Of becoming a citizen, she said, “It’s a complex process.” She was nervous about her citizenship interview because she could be asked any 10 civics questions from a list of 100. “I had no idea what I could be asked—history of the country, names, dates, people, events,” she said.
Of the day of her citizenship ceremony, she said, “I was so looking forward to that day.” After obtaining her citizenship, Sass said, “I have mixed emotions of happiness and sadness. I have a sense of belonging to the great American nation. I am very proud to be American.” She said she also feels, “a light sadness. I know… my Russian blood stills runs in my veins.

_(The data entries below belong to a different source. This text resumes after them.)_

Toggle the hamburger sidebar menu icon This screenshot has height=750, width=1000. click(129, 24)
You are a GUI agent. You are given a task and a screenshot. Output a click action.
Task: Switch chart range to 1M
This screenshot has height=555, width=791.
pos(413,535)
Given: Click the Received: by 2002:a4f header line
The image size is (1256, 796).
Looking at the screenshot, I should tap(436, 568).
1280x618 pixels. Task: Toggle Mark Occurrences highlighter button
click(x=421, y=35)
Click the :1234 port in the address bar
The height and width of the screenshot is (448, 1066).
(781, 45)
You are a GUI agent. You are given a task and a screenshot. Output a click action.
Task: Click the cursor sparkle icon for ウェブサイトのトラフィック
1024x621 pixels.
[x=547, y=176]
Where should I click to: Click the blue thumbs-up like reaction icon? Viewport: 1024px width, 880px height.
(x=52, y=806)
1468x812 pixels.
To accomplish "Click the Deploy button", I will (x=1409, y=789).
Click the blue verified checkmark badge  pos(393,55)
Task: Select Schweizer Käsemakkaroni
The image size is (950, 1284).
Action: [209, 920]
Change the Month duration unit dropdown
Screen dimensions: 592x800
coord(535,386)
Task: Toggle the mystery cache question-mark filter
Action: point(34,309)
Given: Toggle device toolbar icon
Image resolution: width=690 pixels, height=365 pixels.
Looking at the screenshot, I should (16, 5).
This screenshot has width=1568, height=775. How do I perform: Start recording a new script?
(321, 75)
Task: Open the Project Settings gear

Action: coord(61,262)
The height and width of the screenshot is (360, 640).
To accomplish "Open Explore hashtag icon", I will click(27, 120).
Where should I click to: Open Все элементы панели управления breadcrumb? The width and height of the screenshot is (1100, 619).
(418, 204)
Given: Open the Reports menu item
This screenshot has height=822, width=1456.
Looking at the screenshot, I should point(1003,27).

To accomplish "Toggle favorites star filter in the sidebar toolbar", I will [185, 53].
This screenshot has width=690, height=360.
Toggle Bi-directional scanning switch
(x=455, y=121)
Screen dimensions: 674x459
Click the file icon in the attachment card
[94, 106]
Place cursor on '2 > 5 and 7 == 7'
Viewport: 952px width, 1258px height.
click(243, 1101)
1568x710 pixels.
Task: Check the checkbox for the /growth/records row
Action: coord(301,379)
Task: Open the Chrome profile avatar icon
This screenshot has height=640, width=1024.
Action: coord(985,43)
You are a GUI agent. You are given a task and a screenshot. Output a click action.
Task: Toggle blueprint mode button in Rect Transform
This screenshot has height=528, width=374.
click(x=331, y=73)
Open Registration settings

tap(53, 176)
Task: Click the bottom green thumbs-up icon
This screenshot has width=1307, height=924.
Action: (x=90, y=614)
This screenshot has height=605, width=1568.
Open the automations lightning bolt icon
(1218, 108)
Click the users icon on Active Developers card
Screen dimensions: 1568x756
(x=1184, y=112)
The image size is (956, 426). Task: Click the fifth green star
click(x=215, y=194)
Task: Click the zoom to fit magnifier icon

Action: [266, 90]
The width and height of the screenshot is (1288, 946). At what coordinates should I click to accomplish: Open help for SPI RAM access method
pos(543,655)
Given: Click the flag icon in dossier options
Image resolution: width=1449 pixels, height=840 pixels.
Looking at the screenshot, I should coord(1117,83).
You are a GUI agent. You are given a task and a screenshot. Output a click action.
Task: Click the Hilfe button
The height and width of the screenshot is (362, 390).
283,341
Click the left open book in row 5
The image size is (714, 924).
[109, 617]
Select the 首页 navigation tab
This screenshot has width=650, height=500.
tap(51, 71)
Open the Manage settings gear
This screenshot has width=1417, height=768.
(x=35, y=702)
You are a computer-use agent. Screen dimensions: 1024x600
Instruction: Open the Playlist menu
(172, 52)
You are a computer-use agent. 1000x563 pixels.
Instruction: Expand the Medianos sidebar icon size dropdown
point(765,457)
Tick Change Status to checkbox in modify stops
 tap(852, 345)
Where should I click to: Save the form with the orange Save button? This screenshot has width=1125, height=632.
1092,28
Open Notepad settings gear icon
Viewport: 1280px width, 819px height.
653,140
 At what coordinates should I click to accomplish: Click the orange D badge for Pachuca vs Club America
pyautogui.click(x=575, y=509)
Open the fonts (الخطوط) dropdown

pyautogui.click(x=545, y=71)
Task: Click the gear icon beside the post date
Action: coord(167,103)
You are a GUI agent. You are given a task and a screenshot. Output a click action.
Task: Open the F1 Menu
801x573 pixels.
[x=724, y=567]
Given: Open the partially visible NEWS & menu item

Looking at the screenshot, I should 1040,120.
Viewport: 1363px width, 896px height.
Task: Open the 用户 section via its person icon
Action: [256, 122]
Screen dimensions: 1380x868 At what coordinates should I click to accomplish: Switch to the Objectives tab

It’s part of my identity.”
Sass thanked her husband. “He supported me all the way through this process.” Sass now looks ahead to her future as a U.S. citizen. “I have a feeling of accomplishment and satisfaction and now I can look forward to working toward other goals,” she said. One of the things she anticipates is involvement in the democratic process. “I can participate fully in U.S. life. I am allowed to vote in this year’s presidential elections, and I am looking forward to doing that.”
PHOTO: Elena Sass with her husband at her naturalization ceremony.
Can you canoe or bake a pie?
Get your canoeing skills ready for the great Golden Paddle Outdoor Run Race 2012 on Monday, July 2. This is a fun, interdepartmental competition with a two-member team from your department. You will win the Golden Paddle and bragging rights for the year! First come-first serve. Only six entries will be accepted.